Stored dataset items
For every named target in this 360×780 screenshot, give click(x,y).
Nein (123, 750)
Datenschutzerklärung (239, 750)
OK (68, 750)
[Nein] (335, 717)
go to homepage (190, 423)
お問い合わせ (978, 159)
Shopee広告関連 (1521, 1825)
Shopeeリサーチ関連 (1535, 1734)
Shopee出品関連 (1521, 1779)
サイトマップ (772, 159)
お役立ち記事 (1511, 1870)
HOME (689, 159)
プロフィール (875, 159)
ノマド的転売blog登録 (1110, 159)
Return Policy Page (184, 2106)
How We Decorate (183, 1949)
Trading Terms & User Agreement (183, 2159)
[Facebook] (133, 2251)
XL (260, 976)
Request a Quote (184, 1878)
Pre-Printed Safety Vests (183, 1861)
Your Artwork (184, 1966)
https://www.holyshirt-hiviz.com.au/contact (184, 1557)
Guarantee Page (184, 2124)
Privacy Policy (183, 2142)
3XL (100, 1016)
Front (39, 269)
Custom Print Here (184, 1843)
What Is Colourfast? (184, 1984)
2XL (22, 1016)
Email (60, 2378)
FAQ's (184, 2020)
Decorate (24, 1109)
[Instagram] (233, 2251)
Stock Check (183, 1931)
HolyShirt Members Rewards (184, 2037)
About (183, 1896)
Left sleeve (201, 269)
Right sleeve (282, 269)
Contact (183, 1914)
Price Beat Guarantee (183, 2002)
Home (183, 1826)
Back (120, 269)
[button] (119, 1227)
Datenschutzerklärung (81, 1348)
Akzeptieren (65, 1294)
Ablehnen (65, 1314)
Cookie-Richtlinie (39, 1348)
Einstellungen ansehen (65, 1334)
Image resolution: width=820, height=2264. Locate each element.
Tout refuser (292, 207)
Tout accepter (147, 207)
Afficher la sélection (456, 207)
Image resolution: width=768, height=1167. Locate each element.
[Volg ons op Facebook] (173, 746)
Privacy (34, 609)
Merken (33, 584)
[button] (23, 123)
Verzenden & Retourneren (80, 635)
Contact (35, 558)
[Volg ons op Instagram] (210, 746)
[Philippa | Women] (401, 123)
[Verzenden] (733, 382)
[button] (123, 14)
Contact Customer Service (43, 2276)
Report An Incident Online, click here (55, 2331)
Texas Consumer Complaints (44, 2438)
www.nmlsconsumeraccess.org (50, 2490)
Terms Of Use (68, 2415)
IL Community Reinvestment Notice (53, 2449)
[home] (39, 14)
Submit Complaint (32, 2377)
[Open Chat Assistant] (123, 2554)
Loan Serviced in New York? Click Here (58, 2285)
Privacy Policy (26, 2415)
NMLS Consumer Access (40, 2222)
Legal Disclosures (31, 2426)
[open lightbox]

__Assigned task__.
Repeat the entries above exactly, from the first line through the line containing "https://www.holyshirt-hiviz.com.au/contact (184, 1557)".

__Output for this task__.
For every named target in this 360×780 screenshot, give click(x,y).
Nein (123, 750)
Datenschutzerklärung (239, 750)
OK (68, 750)
[Nein] (335, 717)
go to homepage (190, 423)
お問い合わせ (978, 159)
Shopee広告関連 (1521, 1825)
Shopeeリサーチ関連 (1535, 1734)
Shopee出品関連 (1521, 1779)
サイトマップ (772, 159)
お役立ち記事 (1511, 1870)
HOME (689, 159)
プロフィール (875, 159)
ノマド的転売blog登録 (1110, 159)
Return Policy Page (184, 2106)
How We Decorate (183, 1949)
Trading Terms & User Agreement (183, 2159)
[Facebook] (133, 2251)
XL (260, 976)
Request a Quote (184, 1878)
Pre-Printed Safety Vests (183, 1861)
Your Artwork (184, 1966)
https://www.holyshirt-hiviz.com.au/contact (184, 1557)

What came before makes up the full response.